● **TASK PROMPT**: Retrieve each line that contains the word "will" from the entries below.

● **RECORD SET**:
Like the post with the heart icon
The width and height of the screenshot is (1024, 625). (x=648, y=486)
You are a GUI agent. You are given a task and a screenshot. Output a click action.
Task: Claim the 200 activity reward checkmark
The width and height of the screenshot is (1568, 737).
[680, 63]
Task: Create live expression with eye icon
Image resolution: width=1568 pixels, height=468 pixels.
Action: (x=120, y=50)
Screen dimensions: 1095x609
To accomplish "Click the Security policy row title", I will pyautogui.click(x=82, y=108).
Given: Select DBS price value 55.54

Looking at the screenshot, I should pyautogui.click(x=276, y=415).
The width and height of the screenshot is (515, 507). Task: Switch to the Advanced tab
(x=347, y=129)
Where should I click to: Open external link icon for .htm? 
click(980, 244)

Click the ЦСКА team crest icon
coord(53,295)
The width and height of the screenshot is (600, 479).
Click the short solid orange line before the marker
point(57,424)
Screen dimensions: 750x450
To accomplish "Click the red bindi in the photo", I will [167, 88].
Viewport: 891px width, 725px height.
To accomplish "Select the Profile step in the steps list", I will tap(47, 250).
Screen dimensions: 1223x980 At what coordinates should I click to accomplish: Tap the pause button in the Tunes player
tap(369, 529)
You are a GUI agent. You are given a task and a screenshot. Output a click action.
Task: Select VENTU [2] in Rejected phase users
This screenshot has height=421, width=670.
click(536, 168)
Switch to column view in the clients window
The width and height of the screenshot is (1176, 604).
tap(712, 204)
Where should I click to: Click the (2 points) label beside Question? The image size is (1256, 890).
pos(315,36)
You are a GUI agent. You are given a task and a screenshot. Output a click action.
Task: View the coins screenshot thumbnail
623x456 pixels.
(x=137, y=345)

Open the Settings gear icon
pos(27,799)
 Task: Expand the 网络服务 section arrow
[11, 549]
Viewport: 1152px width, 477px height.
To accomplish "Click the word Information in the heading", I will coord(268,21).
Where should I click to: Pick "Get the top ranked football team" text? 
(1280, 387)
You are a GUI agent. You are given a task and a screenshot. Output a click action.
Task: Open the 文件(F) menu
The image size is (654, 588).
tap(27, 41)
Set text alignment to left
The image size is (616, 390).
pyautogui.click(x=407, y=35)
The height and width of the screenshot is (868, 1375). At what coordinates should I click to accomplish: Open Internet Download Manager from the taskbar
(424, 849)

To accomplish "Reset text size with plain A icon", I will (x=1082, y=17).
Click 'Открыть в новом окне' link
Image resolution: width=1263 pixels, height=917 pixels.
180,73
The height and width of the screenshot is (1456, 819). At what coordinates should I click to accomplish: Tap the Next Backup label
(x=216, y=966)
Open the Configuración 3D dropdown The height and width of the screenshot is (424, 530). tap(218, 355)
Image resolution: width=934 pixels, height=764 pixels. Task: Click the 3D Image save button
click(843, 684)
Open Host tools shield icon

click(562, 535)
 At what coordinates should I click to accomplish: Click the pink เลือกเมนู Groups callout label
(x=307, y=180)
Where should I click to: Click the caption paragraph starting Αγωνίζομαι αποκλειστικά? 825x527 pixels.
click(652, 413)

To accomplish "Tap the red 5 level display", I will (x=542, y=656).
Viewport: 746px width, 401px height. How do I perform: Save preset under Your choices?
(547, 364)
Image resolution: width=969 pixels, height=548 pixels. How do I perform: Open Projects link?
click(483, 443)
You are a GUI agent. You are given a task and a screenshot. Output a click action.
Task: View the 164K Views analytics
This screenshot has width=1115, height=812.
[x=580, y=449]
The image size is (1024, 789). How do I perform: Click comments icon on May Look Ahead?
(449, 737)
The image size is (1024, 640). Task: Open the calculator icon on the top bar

● **EXERCISE ANSWER**:
To accomplish "Click the Security policy row title", I will pyautogui.click(x=82, y=108).
To accomplish "Click the red bindi in the photo", I will [167, 88].
To accomplish "Select the Profile step in the steps list", I will tap(47, 250).
To accomplish "Click the word Information in the heading", I will coord(268,21).
To accomplish "Reset text size with plain A icon", I will (x=1082, y=17).
To accomplish "Tap the red 5 level display", I will (x=542, y=656).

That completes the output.